In the early 1700s Alexander Stewart held the wadsett for Inverslanie, but farmed Achmark-more with his brother Malcolm. Both men were involved in the Earl of Marr's 1715 Jacobite rebellion during which Malcolm Stewart was taken prisoner after the surrender of Preston, while Alexander Stewart was captured at the battle of Sheriffmuir. Alexander was pardoned and he returned to Achmark-more, but his brother was sent to Virginia as an indentured servant and probably didn't return. As a result, Malcolm's part of Achmark-more may have been lease to a tenant by Alexander Stewart of Inverslanie, who decided that his family were not going to share his corn-drying facilities with any tenant.

text text

Entrance to the fire box and flue (left) and the kiln bowl (right)

There are a lot of fallen stones in front of the kiln which suggests that, like the other kiln, there had been a stone built kiln barn in front. The fire box and flue are quite still in good condition and, although the bottom of the kiln bowl is filled with an accumulation of earth and weeds, the bowl itself is in excellent condition except where a silver birch is growing out from the side.

text text

Site of a possible retting pool (left), with an aerial photograph showing the direction of water flow, past and present (right)

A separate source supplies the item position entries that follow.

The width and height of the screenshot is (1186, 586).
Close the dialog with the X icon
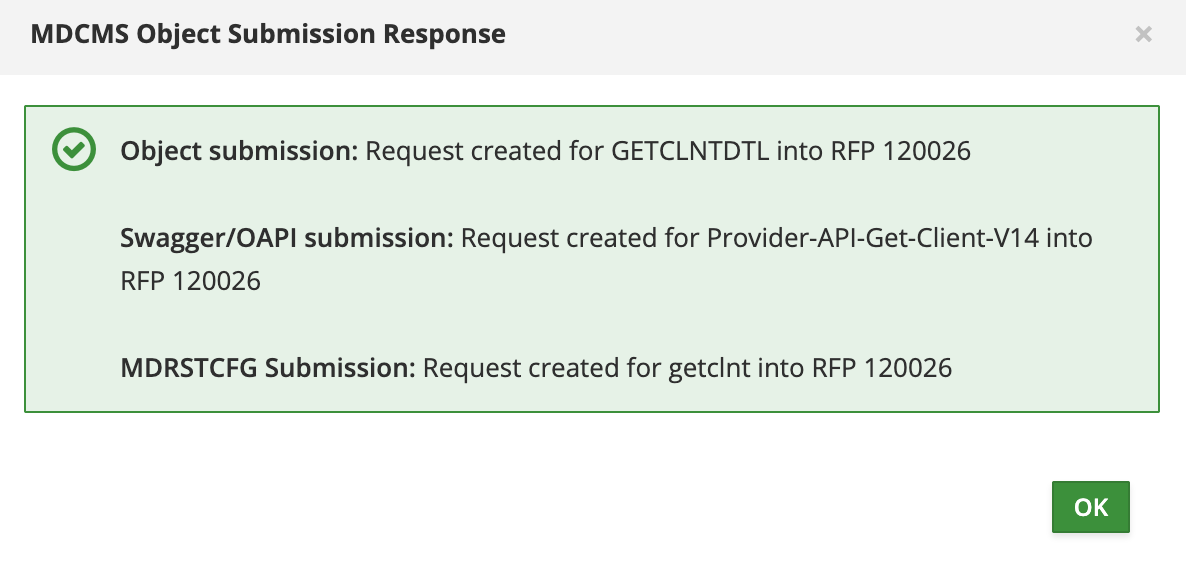[1143, 34]
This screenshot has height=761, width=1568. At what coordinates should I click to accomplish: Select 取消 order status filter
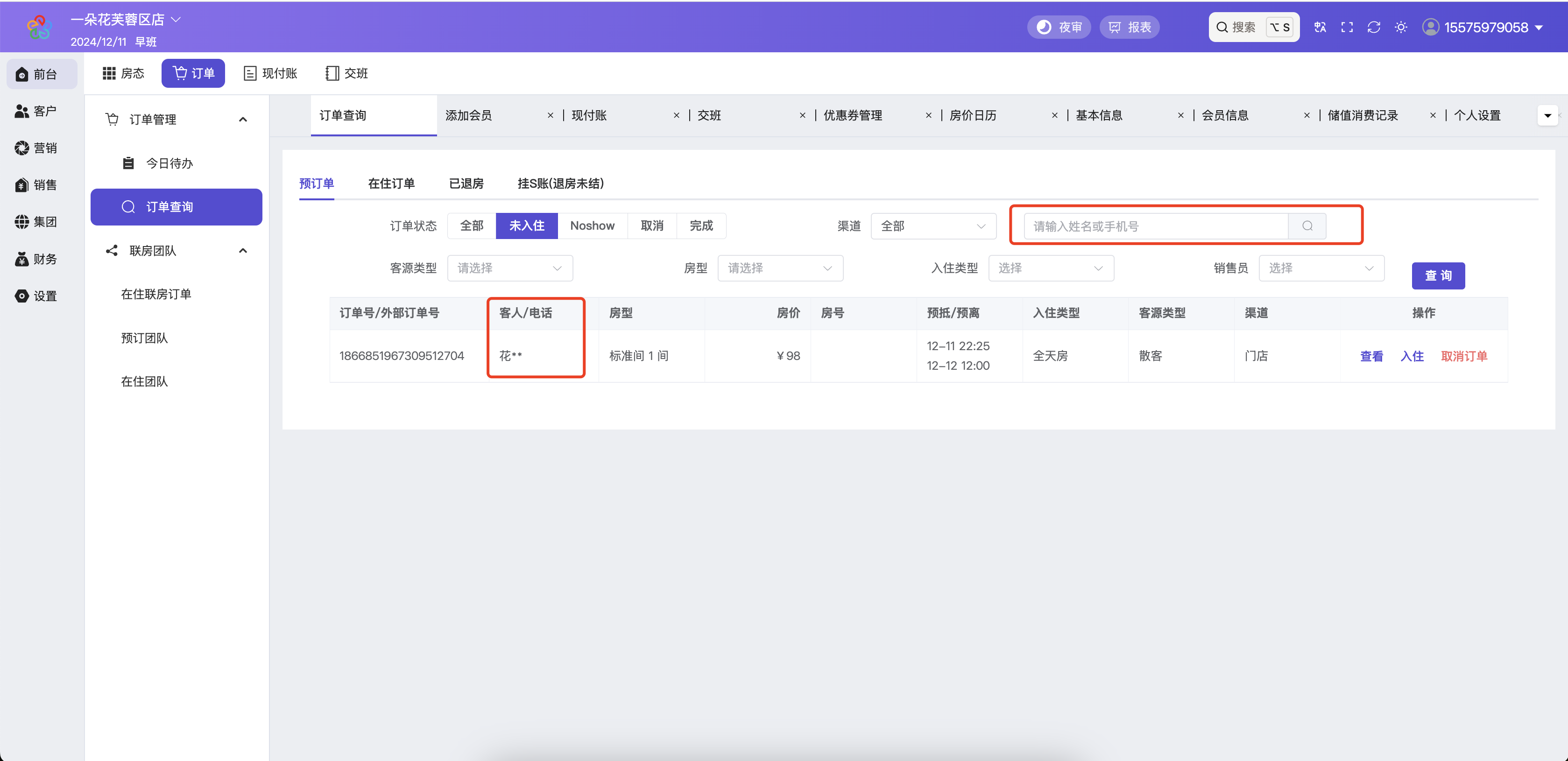pos(652,226)
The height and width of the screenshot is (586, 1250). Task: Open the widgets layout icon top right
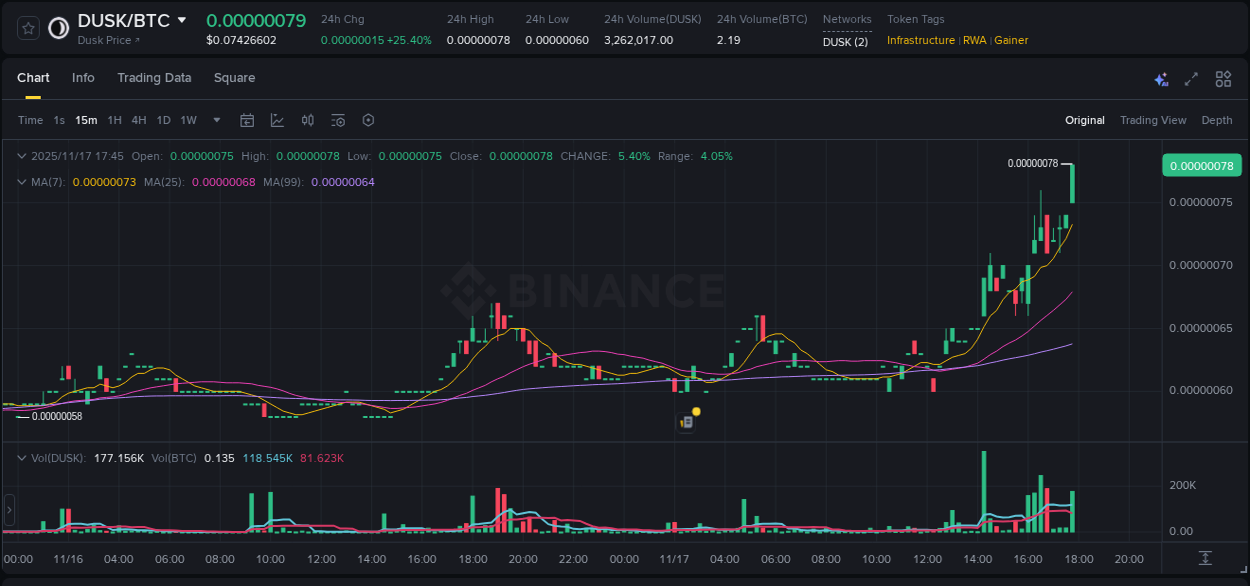[x=1223, y=78]
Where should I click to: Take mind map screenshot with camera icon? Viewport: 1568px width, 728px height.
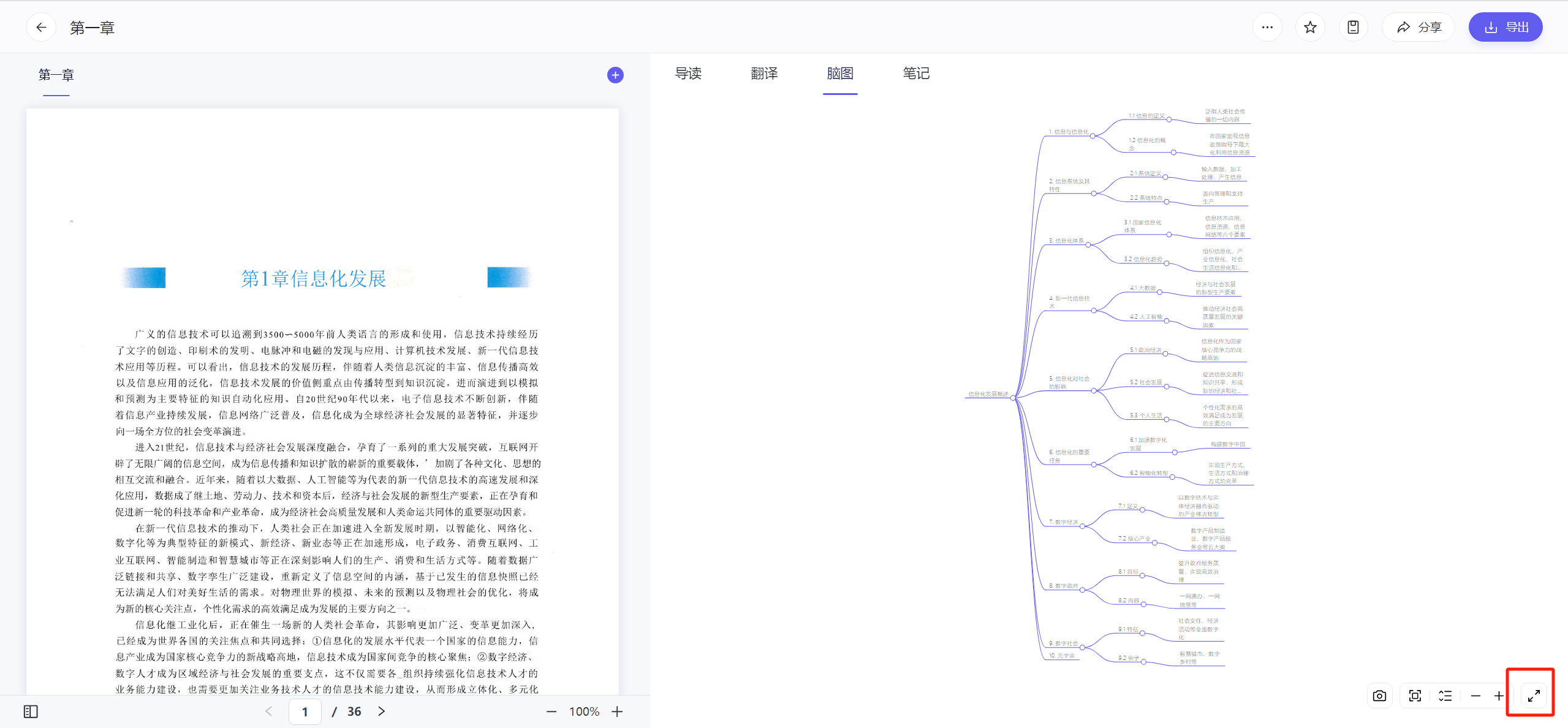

To the north-west of the lower settlement aerial photography shows a circular structure which may have been a retting pool. At the present time the water from the upper retting pool runs through the remains of the lazy beds in a dug channel and goes over an embankment before entering the Allt Mhairc. However there is a wide green channel below the lazy beds which ends in a small fan or delta. If this was the original water-course, then water could easily have been diverted into the pool.